#### Texto
((
Somos todos seres agindo pelo medo. Acho que esse, no final das contas, é meu posicionamento político: MEDO.

Mas, e se ao invés de simplesmente deixar o medo ditar minha expressão e meu comportamento (e ao invés de continuar achando que é mais fácil virar um pretzel para ter um orgasmo do que me posicionar politicamente), eu assumir:

cada pessoa já contribui pro mundo da forma que sabe. E isso, no finalmente das contas conta como posicionamento político, talvez mais até do que expressando opiniões encapsuladas em redes sociais, por exemplo.

E que talvez cobrando e apontando dedos pra si e pros outros intimidamos ou provocamos (re)ações extremadas, e acabamos por contribuir para perpetuar e aumentar ainda mais a confa e polarização que já estamos, seja pela ação intransigente ou a não-ação amedrontada.

Mas talvez, seja possível inspirar alguma tensão, ou seja, algum desconforto na medida de fazer alguém refletir/expressar/agir na direção de, não apenas, se posicionar politicamente, como além, se posicionar humanamente.

Esse texto, por exemplo, eu não consegui não escrever, porque tenho uma amiga que ousou se expressar, usando de todos os seus recursos e amor no coração, tanto frente a pessoas intolerantes, quanto frente a suas pessoas de confiança. Numa conversa de mensagem de texto em grupo, ela me colocou numa posição desconfortável o suficiente para não me sentir julgada, e o suficiente para eu fazer alguma coisa a respeito.

E porque eu sei que tem um monte de gente aí se questionando e tentando fazer alguma coisa a respeito, da forma mais amorosa e cuidadosa possível, vim aqui propor essa conversa, sem posicionamento de partidos políticos ou de direita-esquerda-centro-êêê macarena (que é algo que definitivamente as pessoas podem fazer, por direito, com respeito, em outras instâncias), mas cheia de vontade de me posicionar politicamente de forma clara, não guiada mais pelo medo, e sim porque somos seres natural(cultural)mente sociopolíticos.
))
#### Tarefas do exercício
A. Responda a estas perguntas com base no texto:
(i) Qual é, no final das contas, o posicionamento político de quem escreve?
(ii) Em que tipo de conversa a amiga colocou quem escreve numa posição desconfortável?
(iii) Segundo a última frase, por que somos levados a nos posicionar politicamente?
B. Repita, sem alterações, o trecho do texto que vai de "Esse texto, por" até "coisa a respeito.".

#### Material fornecido
((
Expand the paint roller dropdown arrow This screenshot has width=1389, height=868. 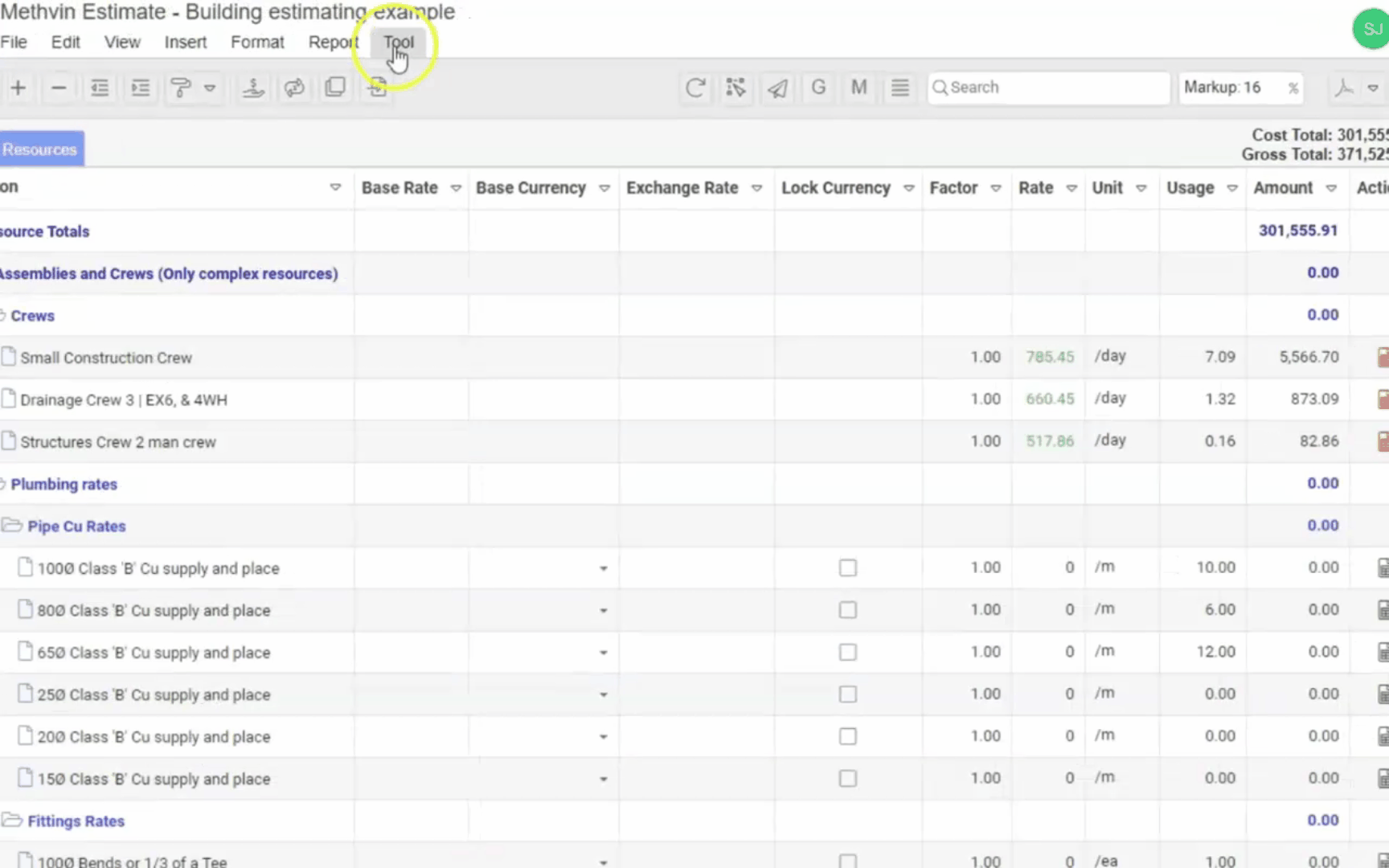click(x=210, y=88)
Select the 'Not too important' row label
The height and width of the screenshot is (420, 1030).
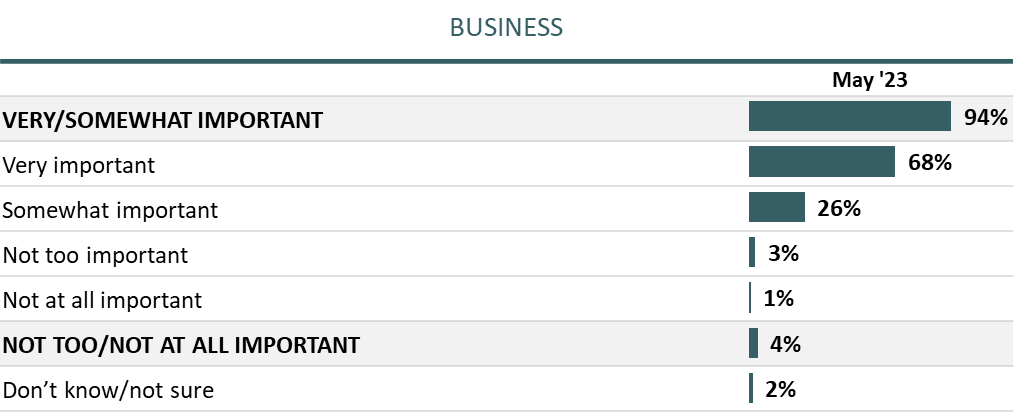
))
#### Respostas por tarefa
A.
(i) O medo.
(ii) Numa conversa de mensagem de texto em grupo.
(iii) Porque somos seres natural(cultural)mente sociopolíticos.

B.
Esse texto, por exemplo, eu não consegui não escrever, porque tenho uma amiga que ousou se expressar, usando de todos os seus recursos e amor no coração, tanto frente a pessoas intolerantes, quanto frente a suas pessoas de confiança. Numa conversa de mensagem de texto em grupo, ela me colocou numa posição desconfortável o suficiente para não me sentir julgada, e o suficiente para eu fazer alguma coisa a respeito.